- **PROMPT**:
Filter the entries for the word "Click". Copy each line that has it.

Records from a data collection

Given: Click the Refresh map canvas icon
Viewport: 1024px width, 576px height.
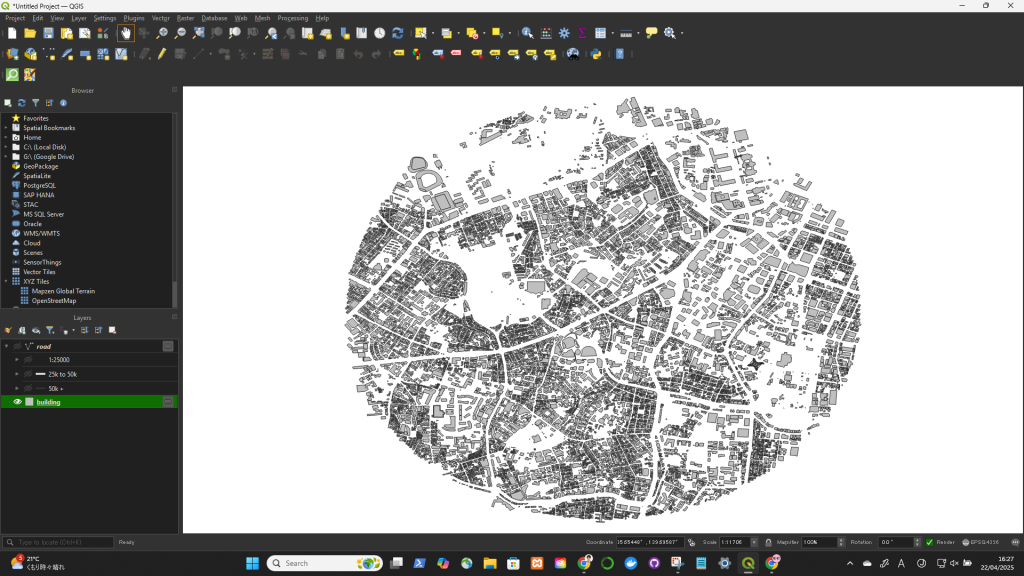Looking at the screenshot, I should [x=398, y=33].
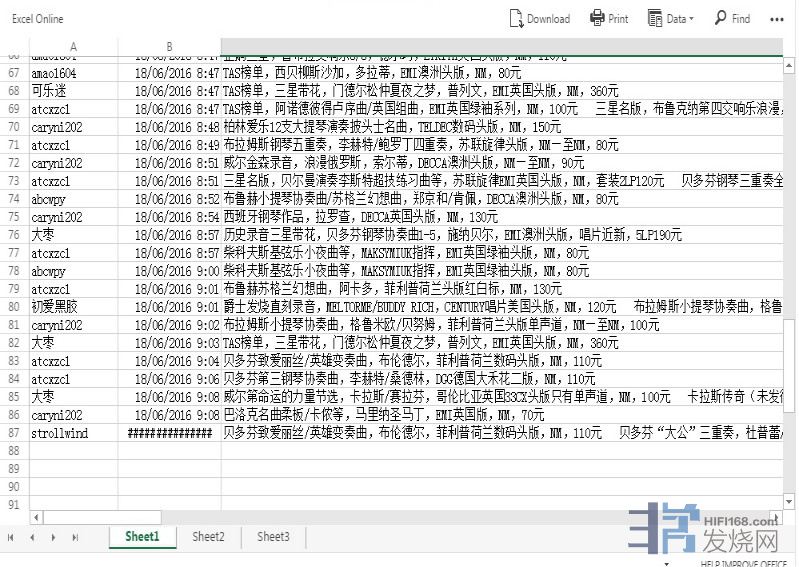The image size is (799, 567).
Task: Switch to Sheet2 tab
Action: (208, 537)
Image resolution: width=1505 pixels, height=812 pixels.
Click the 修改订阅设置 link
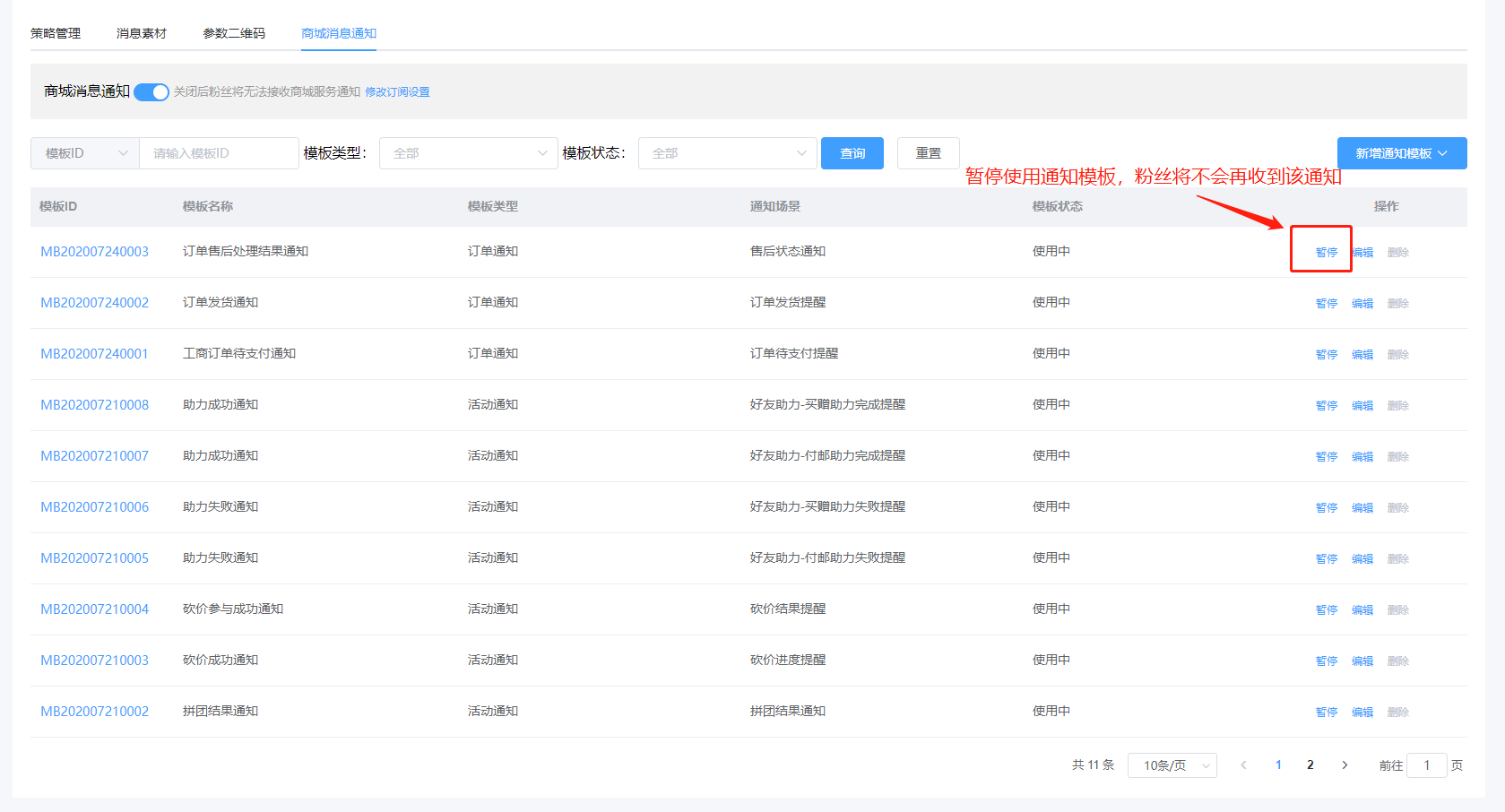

- **COMPLETED EXERCISE**:
Given: Click the Refresh map canvas icon
Click the 修改订阅设置 link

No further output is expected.